諏訪地域は4月から御柱祭が始まり、盛り上がっていますが、その諏訪大社は狩猟神事を執り行っていることから、狩猟や漁業の神様としても知られています。
今回はその諏訪大社の狩猟にまつわる話を紹介させていただきます。
以下の記事は、JR東日本の新幹線車内サービス誌『トランヴェール』2007年11月号に掲載された記事の一部で、(株)ジェイアール東日本企画の承認を得て転載しています。
監修/中澤克昭 文/酒井香代
信州ジビエ今昔物語①:日本中の信仰を集めた狩猟の神様
御柱祭で有名な諏訪大社は、縄文文化とのつながりも指摘されている古い神社である。
古代、狩猟は山間地に暮らす人々の生活の糧であっただけでなく、その土地を支配する王が神と交流するという意味もあったという。
「日本書紀」にも、天皇が神とともに狩猟を楽しむことを「徳」とする記述が残る。
王の狩猟は、大地が生み出す初物を狩り、豊穣を祈って神に捧げる生産儀礼でもあり、さらに大地を象徴するイノシシ・シカなどを狩ることにより、大地に対する王の領有権を確認する儀礼でもあったのだ。
仏教が伝来し、律令制度が整えられる中で、「殺生禁断」も唱えられたが、そうした狩猟儀礼を続けた神社は少なくなかったし、古代には天皇の狩猟儀礼も行われていた。
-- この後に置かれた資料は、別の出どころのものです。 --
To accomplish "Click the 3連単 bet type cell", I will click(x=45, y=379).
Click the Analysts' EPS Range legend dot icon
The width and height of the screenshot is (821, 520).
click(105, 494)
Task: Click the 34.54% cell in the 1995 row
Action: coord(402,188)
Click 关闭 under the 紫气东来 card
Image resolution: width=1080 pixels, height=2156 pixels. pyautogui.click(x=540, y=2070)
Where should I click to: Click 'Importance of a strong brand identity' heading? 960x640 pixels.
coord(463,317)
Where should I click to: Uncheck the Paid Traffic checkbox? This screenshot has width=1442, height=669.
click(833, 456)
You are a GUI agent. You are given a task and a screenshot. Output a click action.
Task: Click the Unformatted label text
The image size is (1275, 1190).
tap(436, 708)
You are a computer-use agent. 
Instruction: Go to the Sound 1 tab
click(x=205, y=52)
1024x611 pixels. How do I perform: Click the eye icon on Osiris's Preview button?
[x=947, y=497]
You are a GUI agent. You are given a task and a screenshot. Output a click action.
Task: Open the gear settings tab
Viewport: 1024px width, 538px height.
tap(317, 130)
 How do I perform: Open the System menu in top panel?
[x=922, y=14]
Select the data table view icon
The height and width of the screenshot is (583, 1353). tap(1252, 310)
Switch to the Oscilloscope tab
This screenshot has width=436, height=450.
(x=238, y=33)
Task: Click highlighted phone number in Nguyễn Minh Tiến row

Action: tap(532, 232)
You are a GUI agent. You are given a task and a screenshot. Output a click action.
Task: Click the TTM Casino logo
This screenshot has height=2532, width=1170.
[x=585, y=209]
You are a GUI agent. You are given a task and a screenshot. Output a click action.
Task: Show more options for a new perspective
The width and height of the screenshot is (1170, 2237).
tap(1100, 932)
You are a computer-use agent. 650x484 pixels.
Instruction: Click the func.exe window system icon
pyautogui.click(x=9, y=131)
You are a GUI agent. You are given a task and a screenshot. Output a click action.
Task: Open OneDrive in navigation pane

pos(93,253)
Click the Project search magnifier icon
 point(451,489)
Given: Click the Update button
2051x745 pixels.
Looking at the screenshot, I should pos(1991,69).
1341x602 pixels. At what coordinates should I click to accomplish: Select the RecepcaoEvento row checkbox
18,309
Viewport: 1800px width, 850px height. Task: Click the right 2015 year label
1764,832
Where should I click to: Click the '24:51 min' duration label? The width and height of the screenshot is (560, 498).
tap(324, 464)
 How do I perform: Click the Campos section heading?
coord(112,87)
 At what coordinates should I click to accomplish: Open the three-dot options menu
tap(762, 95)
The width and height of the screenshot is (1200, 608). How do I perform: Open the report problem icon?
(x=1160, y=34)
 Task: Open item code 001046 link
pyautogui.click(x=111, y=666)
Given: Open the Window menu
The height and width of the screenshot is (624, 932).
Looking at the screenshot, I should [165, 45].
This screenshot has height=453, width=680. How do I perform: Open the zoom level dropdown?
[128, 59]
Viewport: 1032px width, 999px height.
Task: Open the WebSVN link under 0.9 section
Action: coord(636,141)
が、肉食、とりわけ獣肉食は、徐々に忌避されるようになり、天皇の狩猟は鷹狩や鵜飼へと移っていった。
そして、時代は武士の時代、中世へと変わっていく。
本格的な武家政権を打ち立てた源頼朝は、将軍就任の翌年に、那須・浅間・富士の裾野で大規模な巻狩(まきがり)を行った。
巻狩というのは、シカやイノシシを大人数で追い詰め射止める猟である。
これは軍事政権の首長、つまり「王」として挙行した大規模な狩猟儀礼だったと考えられている。
やがて、鎌倉幕府の中にも、京都の公家文化や仏教の影響で、狩猟や獣肉食への罪悪視が広まり、狩猟禁止令も繰り返し出されるようになった。
狩猟や肉食を続けてきた在地の武士たちが、この禁止令に困惑したことは想像に難くない。それを救ったのが、諏訪大社だった。
諏訪大社には「諏訪の勘文(かんもん)」という呪文があった。
その趣旨は、「業(ごう)の尽きた生きものはたとえ放してもそう長くは生きられない。むしろ捕らえられ人間の食用となり、それを食べた人間の功徳を分けてもらい、ついには仏の救いにあずかるのが幸いである」というものだ。
14世紀以降、これが広く流布し、諏訪大社は、全国の狩猟者の絶大な信仰を集めることになったのである。